Khan made her claim during a parliamentary debate on August 3, 2021. Nearly three months later, on November 1, 2021, she admitted to the parliament that her claim was untrue.
Pritam Singh’s part in this case of Raeesah Khan’s lie unfolded when the parliamentary Committee of Privileges (COP) started investigating the conduct of Khan as an MP and, as her party leader, Singh gave evidence before the COP in December 2021.
The COP report, after wrapping up the investigation, said that Singh had given two false answers during the probe into the parliamentary conduct of Khan. That is what his current court trial is about.
Following the COP investigation, Khan resigned from both her party and her parliament seat. She was also fined SGD 35,000. She is part of the Pritam Singh trial as a witness.
Charges of “wilfully making two false answers”
As per reports, Singh faces two charges under the Parliament (Privileges, Immunities and Powers) Act for “wilfully making two false answers on Dec 10 and Dec 15 in 2021” during the inquiry into the Khan lying case. CNA said: “He is believed to be the first to be prosecuted under the said Act.”
The two false statements allegedly made by Singh during the COP inquiry are as follows:
● Singh met Khan and other Workers’ Party members (Sylvia Lim and Muhamad Faisal Abdul Manap) on August 8, 2021, shortly after Khan made her claim about the rape victim during a parliamentary debate. Singh asked Khan to clarify at some point in parliament that her claim was untrue.
● Singh spoke to Khan on October 3, 2021, when he asked her to clarify that her claim about the rape victim was a lie, if the issue came up in parliament the next day.

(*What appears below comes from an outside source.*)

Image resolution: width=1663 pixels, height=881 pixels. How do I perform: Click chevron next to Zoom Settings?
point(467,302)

Prosecution chargesheets in the case — there is one chargesheet per charge against Pritam Singh — include extracts of the inquiry conversation between Singh and Minister for Culture, Community and Youth Edwin Tong.
Reporting live from the courtroom during today’s proceedings, CNA said that on October 4, 2021, as Law and Home Affairs Minister K Shanmugam delivered a statement in parliament on Khan’s rape victim anecdote, the Worker’s Party MP sent a frantic message to Singh, asking: “What should I do, Pritam.”

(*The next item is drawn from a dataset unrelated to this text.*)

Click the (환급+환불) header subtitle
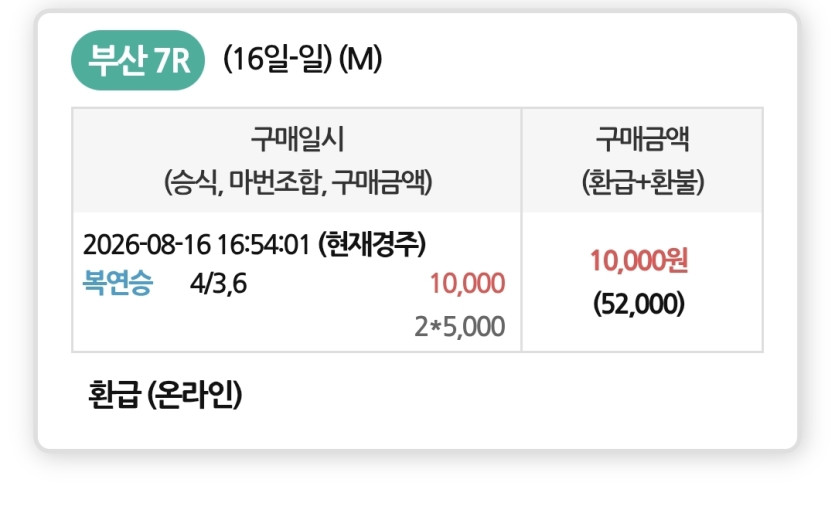 pyautogui.click(x=643, y=182)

Asked in court today why she had sent that message, Khan told the prosecution, “Because I was really terrified and I didn’t know what to do.”

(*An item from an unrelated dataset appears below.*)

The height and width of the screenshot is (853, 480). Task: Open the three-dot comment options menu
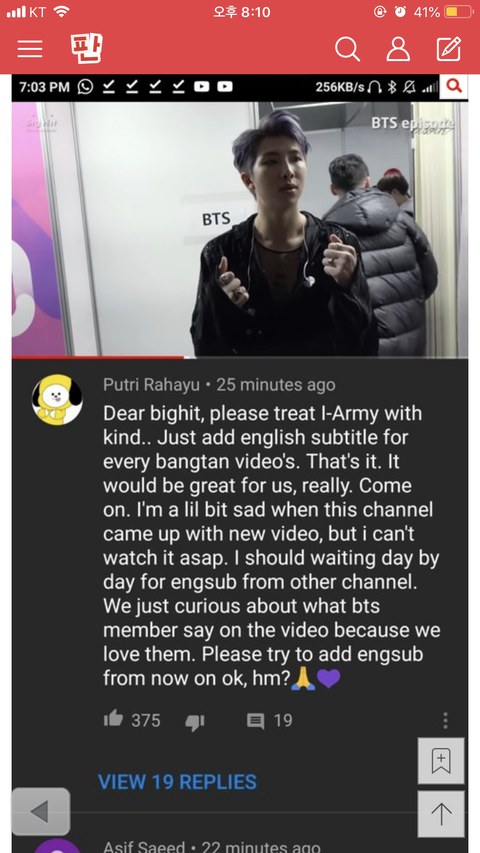point(445,720)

The prosecutor asked the witness, “Why were you prepared to lie again on October 4, 2021?”
Khan replied, “Because I was terrified of what would happen if I came forth with the truth, and the night before (on October 3), it seemed that Pritam was supportive of me continuing to lie.”
Raeesah Khan thought Pritam Singh had “all the answers”
Testifying today in court, Khan said that she had met Singh in early 2020 as a volunteer for the WP leader’s meet-the-people sessions.
Khan was then young, aged 26, and after she was persuaded by Singh to contest the elections — and then got elected as a Workers’ Party MP — she looked up to her party leader, taking guidance from him.
“I saw him as a mentor, hoping to have someone to guide me along my journey, especially during my term as MP, and I revered him, you know,” Khan told the court today. “I thought he was someone I really looked up to and… someone I thought really knew everything, you know, someone that would have all the answers.”
(The article is published under a mutual content partnership arrangement between The Free Press Journal and Connected To India)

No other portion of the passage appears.